Fiona Larasati tidak pernah menduga bahwa rumah tangga idealnya akan disusupi oleh orang ketiga. Padahal selama ini dia sudah belajar memasak demi bisa menjaga perut suaminya. Dia juga belajar berdandan demi bisa selalu tampil cantik di depan suaminya. Dia bahkan rutin berolahraga, dan menjaga pola makan demi mempertahankan tubuhnya agar tetap ramping dan sehat. Akan tetapi, orang ketiga itu tetap hadir di dalam rumah tangganya. Dan orang itu, masih seorang ipar dari suaminya sendiri. Marah? Benci? Tentu saja perasaan itu memenuhi hati Fiona ketika dia memergoki sang suami, dan selingkuhannya sedang berguling di atas ranjang yang sama. Apalagi ketika mertuanya justru merestui hubungan sang suami dengan selingkuhannya dengan begitu mulus. Untuk semua pengorbanan yang telah Fiona lakukan dalam pernikahan ini, mana mungkin dia akan diam saja, bukan? Tapi tunggu dulu. Fiona harus mempersiapkan pembalasan tersebut dengan baik dan hati-hati atas semua kerugian yang ia dapatkan. Tunggu saja.

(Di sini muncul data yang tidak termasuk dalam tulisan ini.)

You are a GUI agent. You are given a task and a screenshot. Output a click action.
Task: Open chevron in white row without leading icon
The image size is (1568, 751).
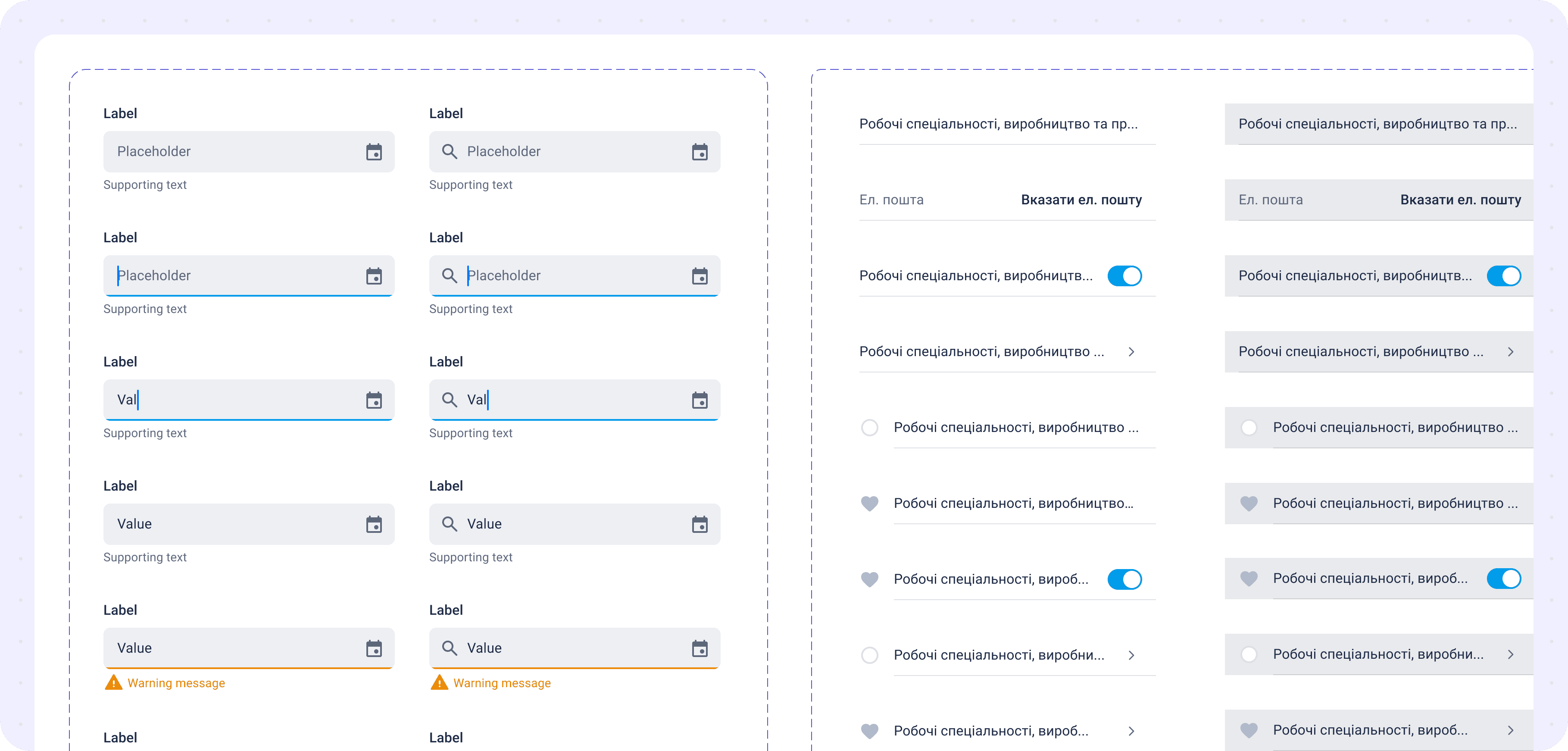(x=1131, y=352)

"Fi, Ibu liat kamu kayaknya belum isi ya?"
Fiona meneguk teh hangatnya dengan susah payah ketika mendengar pertanyaan ini lagi. Semenjak memasuki tahun ketiga pernikahan, pertanyaan ini tidak pernah absen ditanyakan oleh seluruh anggota keluarga suaminya. Terutama sang ibu mertua. Fiona sampai bosan mendengarkan.
"Fio juga maunya cepat hamil, Bu. Tapi Allah 'kan belum ngasih," jawab Fiona sekenanya. Hatinya teriris setiap kali dia mengulang kalimat yang sama untuk yang kesekian kali.
Kenapa sih orang-orang tidak bisa mengerti bahwa kelahiran, kematian, dan rezeki itu hanyalah kuasa Tuhan. Sedangkan manusia hanya bisa berusaha. Apa orang-orang ini pikir dia tidak ingin memiliki keturunannya sendiri?
Orang-orang ini tidak tahu saja bahwa bahkan ditengah kesibukannya, dia sudah pernah menyempatkan diri ke rumah sakit untuk memeriksa kesehatannya. Dia pun takut jika ternyata masalah terdapat pada dirinya sendiri. Namun, tidak!
Dokter mengatakan bahwa dia sehat dan tak ada masalah. Bahkan menyarankan agar dia tidak berhenti berusaha.
See, hal-hal tentang anak tidak bisa kamu paksakan hanya karena kamu menginginkannya, bukan?
"Kamu gak mandul 'kan, Mbak?"
Mendengar pertanyaan ini tiba-tiba terlontar dari bibir adik iparnya di hadapan anggota keluarga yang lain membuat Fiona terperangah. Dia tidak langsung menjawab. Dalam kondisi ini dia hanya bisa mengedarkan pandangan ke segala penjuru ruang keluarga. Sepasang netra hitam kelamnya mencari-cari sosok sang suami untuk meminta bantuan, tapi nihil. Sejak tadi dia tidak menemukan keberadaan Mas Jaya di ruangan ini.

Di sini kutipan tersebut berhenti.